In this disintegration the Church in the West acted as a bulwark of the older civilisation only because she was a bulwark of the older economy. In the worst days of the Roman Empire, when reduction in population became a social virtue, communities of men and women vowed to chastity had assembled in the attempt to form a new communism, now that it was no longer faced by a centralised and powerful government, proved successful, and everywhere the Benedictine monastery sprang up, and became the manor – the model agricultural unit. Meanwhile the secular clergy, the bishop and the priest, had become intimately associated with the economic life of the neighbourhood in a way impossible to the Imperial agent. When the barbarians trickled in, the Imperial tax-gathering bureaucracy fled, but the priests and bishops, drawing and consuming their tribute locally, stayed on. Thus the invaders found themselves confronted by a homogeneity of organisation in the regions they penetrated, which was intimately associated with the very life of the land. To disrupt this would be to disrupt life itself, for economic production would cease. At the same time the disappearance of the Imperial agents, the number of absentee local landowners, and the decentralising tendency of the Western Church, made it possible for the land to be parcelled between barbarians and Church without disaster. Thus Christendom stood for these barbarians as something universal and ordered and civilised – a Law given in the nature of things – for the whole superior economy they penetrated and took over revolved round it. They were therefore ‘converted’, not only were they themselves changed but they also changed Christianity and increased the decentralising trend of the Church by giving Christianity a ‘barbarian’ form. Feudal social relations thus came into being and, just as barbarians adopted the Church, the Church adopted feudal forms of land tenure.

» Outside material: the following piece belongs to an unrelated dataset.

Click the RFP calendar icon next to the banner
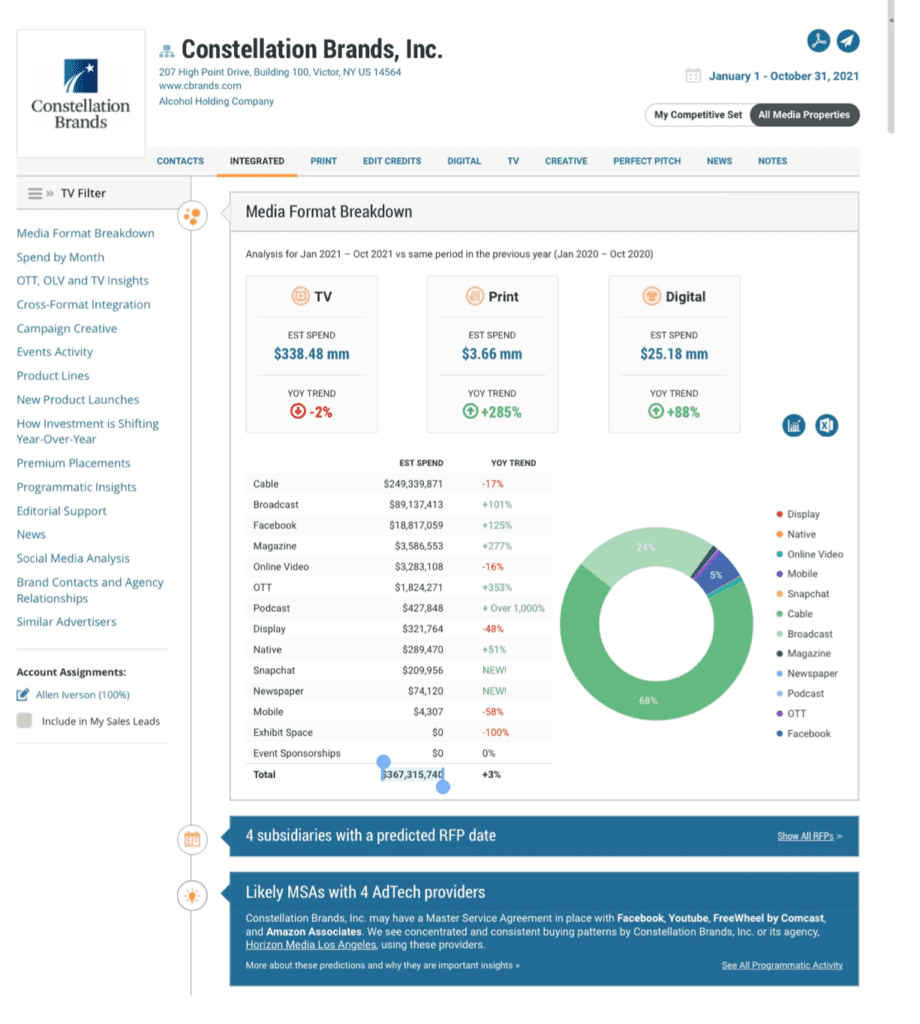This screenshot has width=920, height=1024. [191, 841]
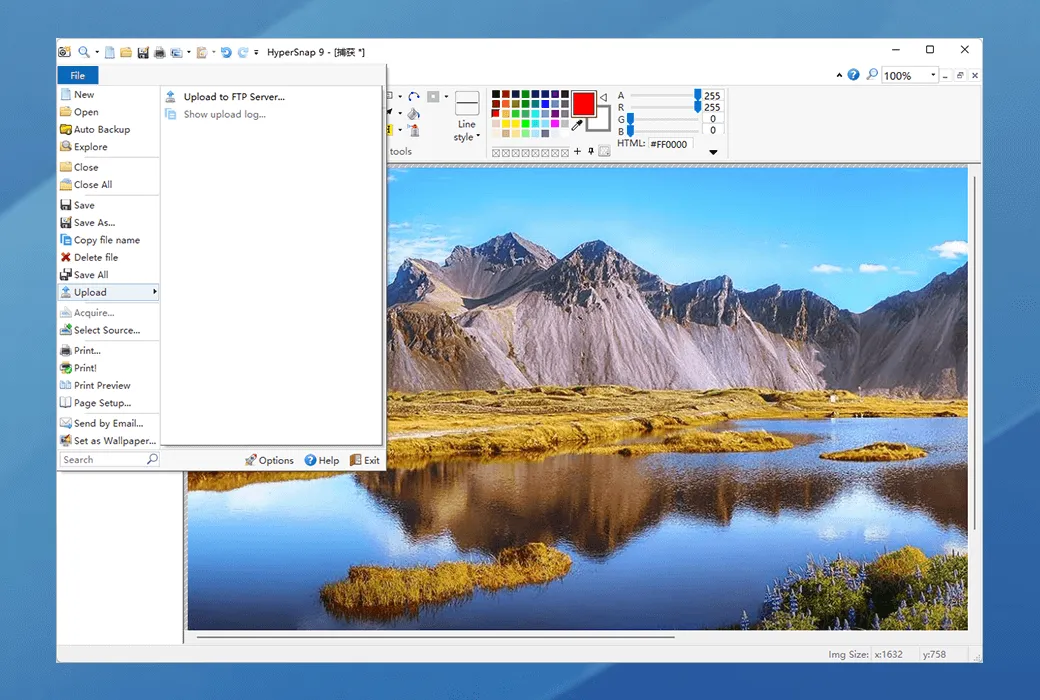Click the Print icon in quick access toolbar
Image resolution: width=1040 pixels, height=700 pixels.
(161, 52)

The Western Church found itself faced with the complete break-up of its European organisation as the result of feudal autonomy. The only remedy was celibacy, and this already existed in embryo in the form of monastic chastity, itself a product of the dwindling of the Roman Empire’s wealth and the hallmark of a failing agricultural economy. By making its officials celibate, the Church avoided the dynastic trends of other Imperial officials, who had made hereditary what was originally a delegated power. Celibacy preserved the centralised control of the Church without the need for Imperial stratagems such as the continual shifting of officials. A bishop could be safely allowed to become part and parcel of the life of his neighbourhood, without the danger of his founding a dynasty. This celibacy in itself brought about a separation between priestly and secular branches of the ruling class unknown to any previous civilisations. Without it, undoubtedly, the Western Church would have disintegrated and disappeared into a number of local churches.

Thus Christendom emerged in Western Europe as the one universal idea because it was the one universal organisation. Its courts, its law, its universal provision of salvation, justice and learning, and its alms-giving activities, were but the reflection of its standardising and organising rôle in the economy of Western Europe. There was a coming and going of scholars and merchandise and commodities, there was exchange of learning, a homogeneity of social relations, a standardisation of agriculture and viticulture in Western Europe, precisely because bishop and monastery provided an interweaving substratum of organised agriculture and trade, a higher level of technical production, which prevented the Dark Ages from being really dark, from ever relapsing into the anarchy of unorganised units. The clerical class was the clerkly class, charged with the keeping of accounts, of farm records, and all the administrative duties essential to an organised agriculture. This power in society, transcending local and territorial boundaries, was expressed in the hierarchy of heaven, with its centralised Divine administration, its God, and the god-king on earth – the Pope of Rome, and his various sacred representatives, bishops, priests, and monks. It was expressed in the towns, made possible by the organisation of Christian economy, and therefore rightly centred round the cathedral, the brilliant expression of feudal life.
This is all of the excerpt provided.